Exercise aim :: Which lines in the records below include the word "pixels"? Report each of them in full.

Top of Supplied information

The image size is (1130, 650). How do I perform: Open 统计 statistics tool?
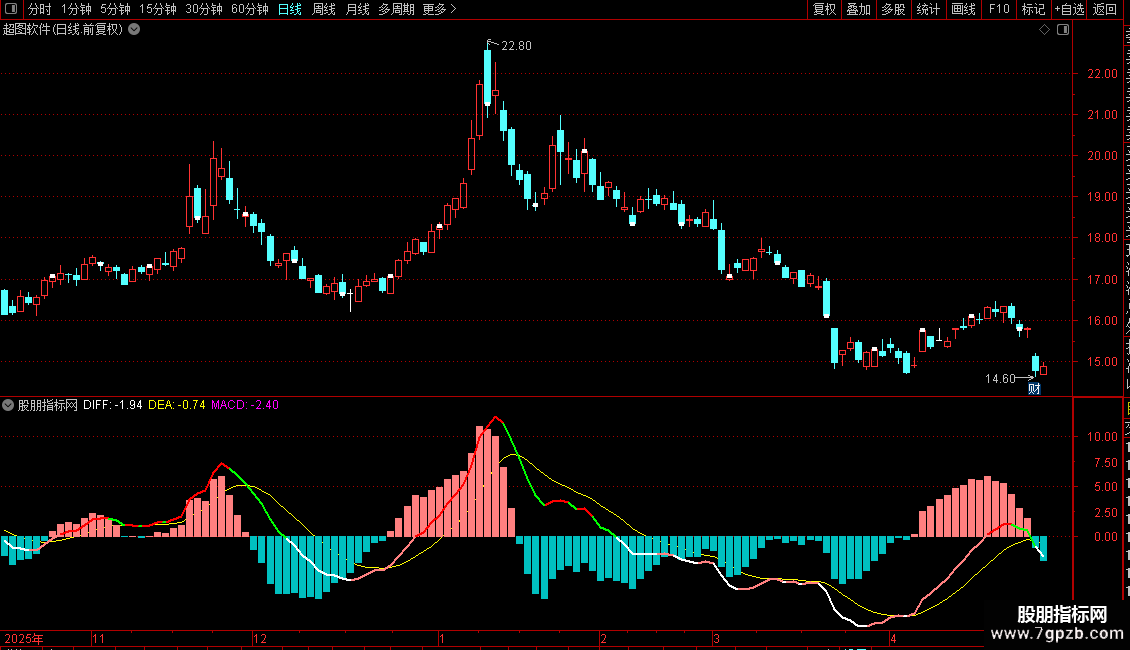point(928,9)
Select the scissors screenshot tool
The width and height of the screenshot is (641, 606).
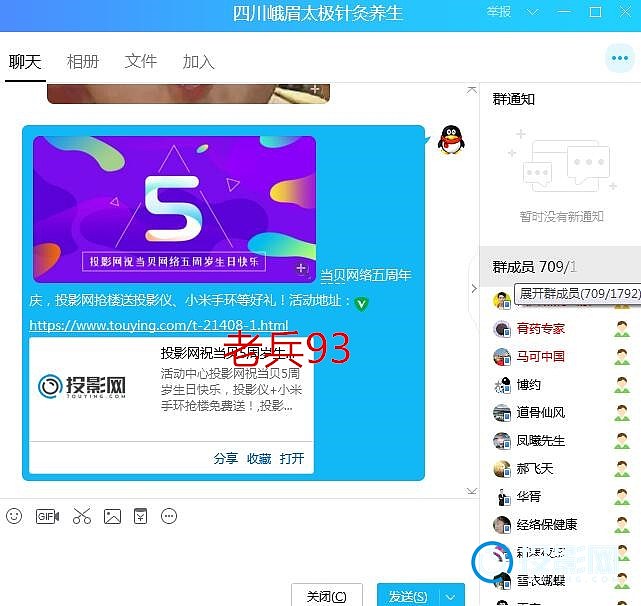click(x=81, y=516)
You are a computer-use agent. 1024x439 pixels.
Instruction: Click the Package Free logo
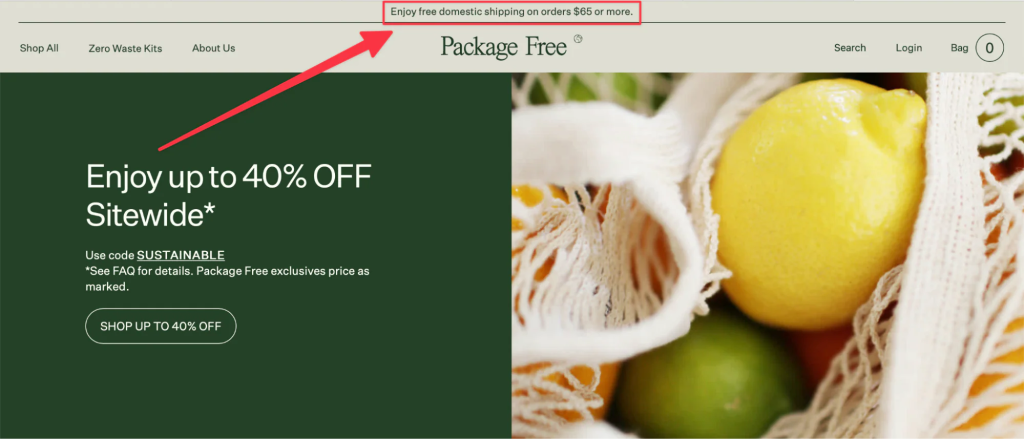(503, 47)
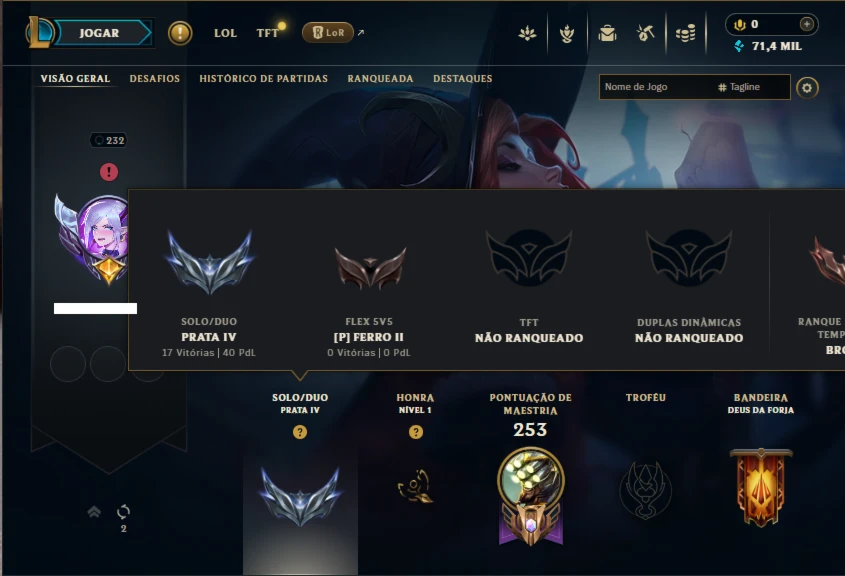Open the loot chest inventory icon
This screenshot has height=576, width=845.
(x=607, y=33)
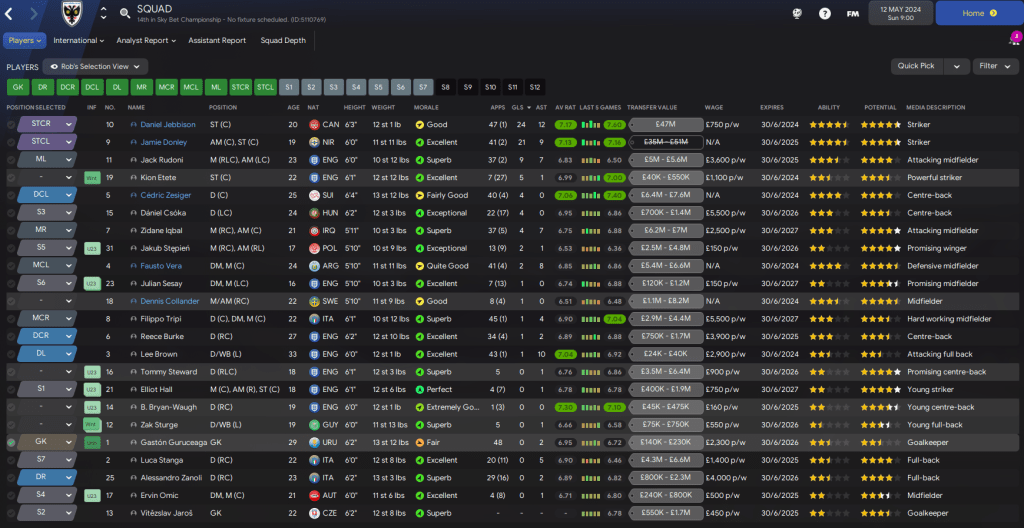The width and height of the screenshot is (1024, 528).
Task: Tick the selection checkbox for Daniel Jebbison
Action: tap(11, 124)
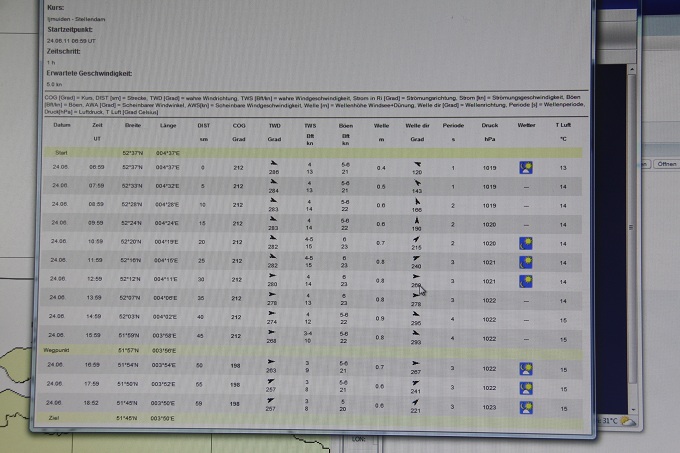Viewport: 680px width, 453px height.
Task: Select the weather icon in the 18:52 row
Action: pyautogui.click(x=526, y=407)
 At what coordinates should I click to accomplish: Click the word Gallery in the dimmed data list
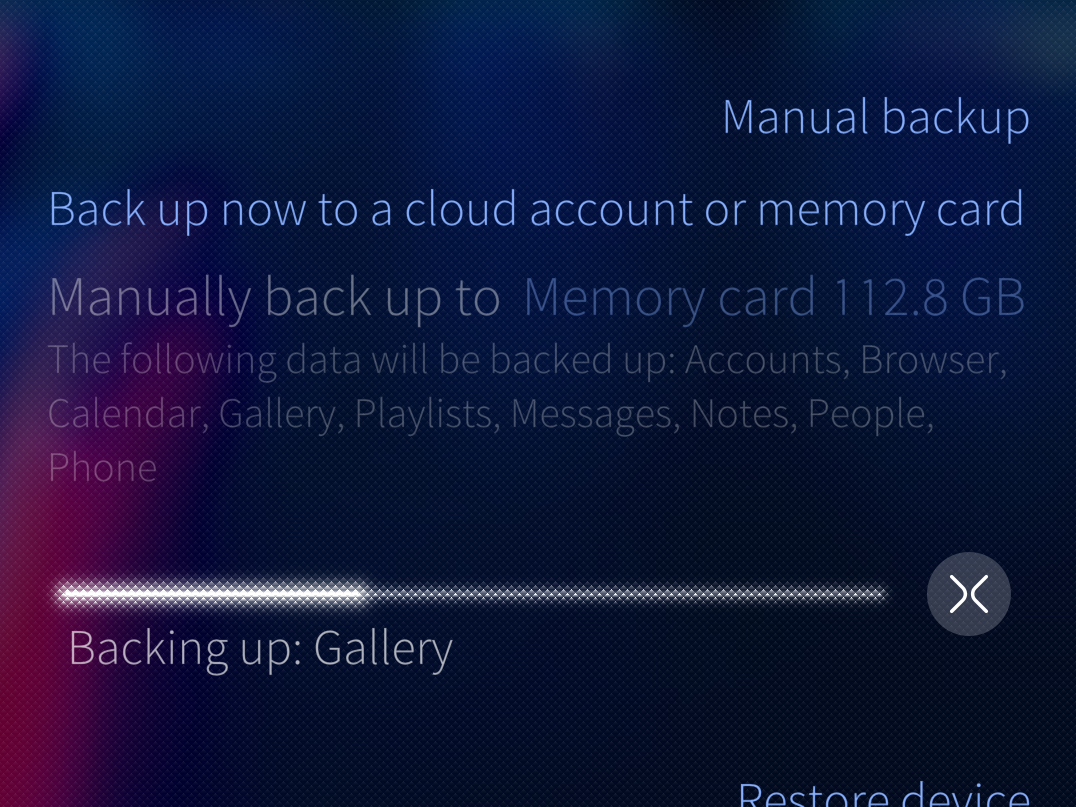click(281, 415)
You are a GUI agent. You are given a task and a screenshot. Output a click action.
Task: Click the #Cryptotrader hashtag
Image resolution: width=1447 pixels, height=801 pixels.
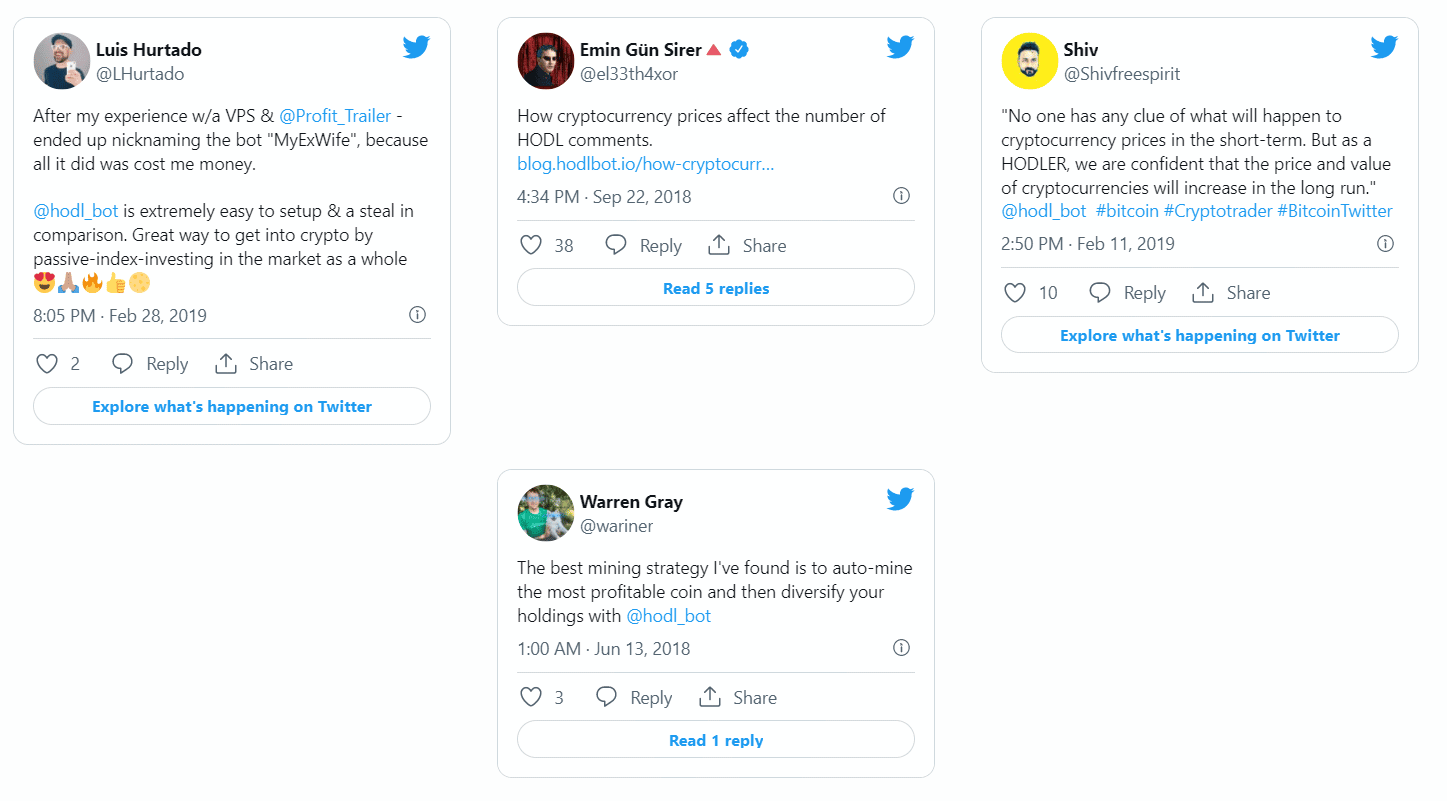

Bottom of Supplied information

Your solution ::
You are a computer-use agent. 1024x439 pixels.
Image resolution: width=1447 pixels, height=801 pixels.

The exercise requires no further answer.